The story only kicks into gear when Scotland (Vincent Ball) and Fowler (Michael Beint) attack Sergeant Jackson in the mistaken belief that he’s working for a rival detective agency. Elwyn Jones’ script offers Jackson some nice character development – up until now he’s been pretty straitlaced (although still capable of the odd deadpan comment).
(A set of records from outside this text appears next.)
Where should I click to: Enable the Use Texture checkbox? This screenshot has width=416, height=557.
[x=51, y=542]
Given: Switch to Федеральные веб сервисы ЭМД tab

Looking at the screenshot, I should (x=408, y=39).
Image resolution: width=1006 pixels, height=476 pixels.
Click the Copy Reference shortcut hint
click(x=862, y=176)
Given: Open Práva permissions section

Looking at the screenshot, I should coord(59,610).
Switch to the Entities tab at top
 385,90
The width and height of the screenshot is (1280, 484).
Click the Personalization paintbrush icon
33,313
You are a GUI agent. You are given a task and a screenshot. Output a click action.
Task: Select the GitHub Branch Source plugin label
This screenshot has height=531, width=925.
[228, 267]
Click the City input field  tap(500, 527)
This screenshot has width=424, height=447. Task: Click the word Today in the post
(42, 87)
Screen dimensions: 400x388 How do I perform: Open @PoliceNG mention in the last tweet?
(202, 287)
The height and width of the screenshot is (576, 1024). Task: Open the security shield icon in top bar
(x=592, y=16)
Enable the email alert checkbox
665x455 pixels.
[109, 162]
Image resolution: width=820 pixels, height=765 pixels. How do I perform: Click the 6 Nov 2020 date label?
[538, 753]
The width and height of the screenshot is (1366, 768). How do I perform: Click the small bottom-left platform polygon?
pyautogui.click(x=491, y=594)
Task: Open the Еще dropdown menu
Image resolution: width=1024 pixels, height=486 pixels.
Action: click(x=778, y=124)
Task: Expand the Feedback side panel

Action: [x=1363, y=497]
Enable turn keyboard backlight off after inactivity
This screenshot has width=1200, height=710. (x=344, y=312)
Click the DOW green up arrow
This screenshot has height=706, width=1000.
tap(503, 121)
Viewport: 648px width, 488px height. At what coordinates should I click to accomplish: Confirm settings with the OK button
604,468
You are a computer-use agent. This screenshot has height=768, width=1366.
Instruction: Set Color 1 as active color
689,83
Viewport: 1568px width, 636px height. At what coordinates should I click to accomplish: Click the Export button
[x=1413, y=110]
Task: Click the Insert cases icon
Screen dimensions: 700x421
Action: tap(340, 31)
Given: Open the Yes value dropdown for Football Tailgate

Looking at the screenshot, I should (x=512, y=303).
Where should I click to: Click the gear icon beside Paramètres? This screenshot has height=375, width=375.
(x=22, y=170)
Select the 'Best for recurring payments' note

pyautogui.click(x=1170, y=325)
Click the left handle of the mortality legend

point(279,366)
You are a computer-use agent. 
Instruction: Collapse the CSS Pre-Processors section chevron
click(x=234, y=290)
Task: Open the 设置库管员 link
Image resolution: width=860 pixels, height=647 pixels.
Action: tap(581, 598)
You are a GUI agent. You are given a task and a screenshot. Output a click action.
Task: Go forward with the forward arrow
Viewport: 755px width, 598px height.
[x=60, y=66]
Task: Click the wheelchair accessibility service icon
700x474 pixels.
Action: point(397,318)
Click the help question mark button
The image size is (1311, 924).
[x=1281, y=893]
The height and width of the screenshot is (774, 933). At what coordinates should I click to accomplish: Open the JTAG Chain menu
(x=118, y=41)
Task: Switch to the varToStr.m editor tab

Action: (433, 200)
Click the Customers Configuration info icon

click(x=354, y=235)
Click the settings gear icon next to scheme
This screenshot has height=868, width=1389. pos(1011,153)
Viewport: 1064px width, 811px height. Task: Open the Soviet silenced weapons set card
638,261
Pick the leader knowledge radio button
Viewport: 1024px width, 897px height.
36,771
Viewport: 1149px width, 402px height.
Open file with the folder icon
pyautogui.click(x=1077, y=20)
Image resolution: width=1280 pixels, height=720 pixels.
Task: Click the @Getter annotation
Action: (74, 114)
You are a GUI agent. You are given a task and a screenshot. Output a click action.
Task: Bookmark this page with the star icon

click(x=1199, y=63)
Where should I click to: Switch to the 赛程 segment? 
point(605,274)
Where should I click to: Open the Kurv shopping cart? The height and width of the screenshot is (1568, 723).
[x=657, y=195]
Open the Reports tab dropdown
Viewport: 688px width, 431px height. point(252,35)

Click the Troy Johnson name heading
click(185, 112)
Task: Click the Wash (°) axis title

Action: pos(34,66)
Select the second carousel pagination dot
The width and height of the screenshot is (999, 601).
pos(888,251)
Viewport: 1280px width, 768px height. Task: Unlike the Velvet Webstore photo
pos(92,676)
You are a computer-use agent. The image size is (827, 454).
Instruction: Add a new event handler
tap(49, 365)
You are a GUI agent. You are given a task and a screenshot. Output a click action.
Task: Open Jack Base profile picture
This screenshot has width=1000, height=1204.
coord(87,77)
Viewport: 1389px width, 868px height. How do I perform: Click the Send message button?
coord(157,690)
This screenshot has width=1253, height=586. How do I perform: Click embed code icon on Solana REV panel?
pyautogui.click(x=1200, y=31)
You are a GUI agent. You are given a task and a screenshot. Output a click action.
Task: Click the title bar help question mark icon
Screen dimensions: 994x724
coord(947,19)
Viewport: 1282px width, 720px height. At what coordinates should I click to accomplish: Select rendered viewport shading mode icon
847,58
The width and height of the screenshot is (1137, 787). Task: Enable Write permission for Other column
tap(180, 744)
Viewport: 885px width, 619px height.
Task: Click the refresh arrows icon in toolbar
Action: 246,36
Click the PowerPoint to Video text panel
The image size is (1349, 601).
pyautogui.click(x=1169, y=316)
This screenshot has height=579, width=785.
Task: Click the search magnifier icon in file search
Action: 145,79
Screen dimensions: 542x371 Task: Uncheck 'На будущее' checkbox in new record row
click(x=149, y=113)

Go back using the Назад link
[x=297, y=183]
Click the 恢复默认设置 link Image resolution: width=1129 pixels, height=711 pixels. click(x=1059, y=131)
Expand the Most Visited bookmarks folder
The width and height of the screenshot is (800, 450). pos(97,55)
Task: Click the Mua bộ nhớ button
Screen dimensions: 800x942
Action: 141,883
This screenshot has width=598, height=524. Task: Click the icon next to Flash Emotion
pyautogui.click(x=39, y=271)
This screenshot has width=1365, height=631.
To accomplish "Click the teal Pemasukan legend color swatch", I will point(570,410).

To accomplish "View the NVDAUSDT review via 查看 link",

Taking him away from his desk and involving him in a spot of rough and tumble was unexpected, but it’s the motor that drives the remainder of the story. One interesting point occurs when Scotland and Fowler confront Jackson in the back of his car. The scene begins on location (shot on film at night) but quickly moves into the studio. That’s more than a little disconcerting, and I can only assume that they ran out of time on location (hard to imagine it would have been intentional – but given that so many car scenes in the series are on VT you can never be sure).

Everything’s now bubbling away nicely, but the tension’s ratcheted up further when Scotland (following his release from the police station) receives a vicious beating. Was this a revenge attack by Jackson? We sort of know that’s not the case, but it’s still dramatically satisfying to see him put through the mill a little (as well as noting the reactions of Barlow, Watt and Evans to the possibility that their colleague might be guilty).

It felt odd to me that Jackson was so quick to offer his resignation – purely because he was asked to account for his movements. As a police officer, surely he would have realised that it was just a matter of routine? But perhaps this was designed to show just how rattled the normally cool Jackson was (or maybe, as Barlow and Watt surmise, underneath his calm exterior there might be a vicious streak lurking).

The reveal of the actual attacker shouldn’t come as too much of a shock, but apart from my earlier grumble about the episode’s slow start there’s not too much I can find fault with. Aside from those mentioned, John Rolfe has a good cameo as a forthright lawyer who crumbles under Barlow’s withering attack and there’s also the familiar face of Reginald Barratt who plays an unflappable uniformed inspector.